Computational intelligence: imperfect information representation, integration and optimal querying,  and rule based reasoning under uncertainty, incompleteness and inconsistency with multivalued logics


This theme addresses the problem of representing and reasoning with imperfect information using a logical approach based on multivalued logics, as well as the integration and querying of information coming from different sources, in a distributed environment.

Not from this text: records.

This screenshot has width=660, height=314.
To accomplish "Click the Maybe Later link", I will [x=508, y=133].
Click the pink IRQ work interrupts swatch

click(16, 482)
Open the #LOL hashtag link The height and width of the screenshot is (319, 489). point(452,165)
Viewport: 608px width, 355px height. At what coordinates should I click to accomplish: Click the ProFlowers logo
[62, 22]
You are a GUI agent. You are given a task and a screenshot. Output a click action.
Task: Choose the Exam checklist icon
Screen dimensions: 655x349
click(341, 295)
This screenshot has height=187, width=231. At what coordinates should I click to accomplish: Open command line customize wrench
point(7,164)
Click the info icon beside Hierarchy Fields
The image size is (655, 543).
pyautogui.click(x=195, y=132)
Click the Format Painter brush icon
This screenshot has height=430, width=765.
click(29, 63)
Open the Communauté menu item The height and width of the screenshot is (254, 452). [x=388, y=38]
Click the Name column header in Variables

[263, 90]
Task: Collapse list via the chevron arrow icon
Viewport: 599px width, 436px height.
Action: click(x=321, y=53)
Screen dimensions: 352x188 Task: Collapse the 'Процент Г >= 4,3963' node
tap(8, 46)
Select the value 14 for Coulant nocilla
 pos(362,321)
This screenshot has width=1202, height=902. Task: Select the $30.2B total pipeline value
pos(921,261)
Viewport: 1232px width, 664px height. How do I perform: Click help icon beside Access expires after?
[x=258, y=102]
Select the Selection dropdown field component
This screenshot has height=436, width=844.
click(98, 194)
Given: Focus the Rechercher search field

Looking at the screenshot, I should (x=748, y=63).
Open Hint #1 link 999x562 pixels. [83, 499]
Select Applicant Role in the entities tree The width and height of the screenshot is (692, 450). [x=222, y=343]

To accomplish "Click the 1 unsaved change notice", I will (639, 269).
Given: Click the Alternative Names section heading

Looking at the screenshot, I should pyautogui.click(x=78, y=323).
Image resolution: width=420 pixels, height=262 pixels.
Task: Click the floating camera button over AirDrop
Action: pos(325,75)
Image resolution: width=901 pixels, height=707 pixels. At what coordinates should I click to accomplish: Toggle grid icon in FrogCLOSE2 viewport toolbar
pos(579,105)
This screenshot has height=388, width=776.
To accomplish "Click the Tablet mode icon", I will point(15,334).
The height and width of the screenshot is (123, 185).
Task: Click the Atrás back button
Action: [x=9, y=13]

Motivation comes from the area of knowledge acquisition, representation, and reasoning based on imperfect knowledge. Indeed, in the real world information may be incomplete or may have a bounded level of certainty and on the other hand contradictions may occur during the process of integrating information coming from various sources as it is the case of collecting knowledge from different experts. In multi-agent systems, different agents may give different answers to the same query. It is then important to be able to process the answers so as to extract the maximum of information on which the various agents agree, or to detect the items on which the agents give conflicting answers. Incompleteness, uncertainty and inconsistency of the information may be treated by using ready to employ hypotheses when information is completely missing, and multivalued logics based on the algebraic concept of bilattice, when information is incomplete, uncertain or inconsistent.

In our framework the information concerns the truth values of information items, and is obtained through queries to the relevant sources. The answers of such queries are combined or integrated using a set of rules. In such a setting, imperfect information i.e. incomplete, uncertain information from a source, or contradictory information coming from different sources, can elegantly be expressed and dealt with using bilattices and an approach of reasoning based on rules whose semantics is natural in these bilattice based multivalued logics.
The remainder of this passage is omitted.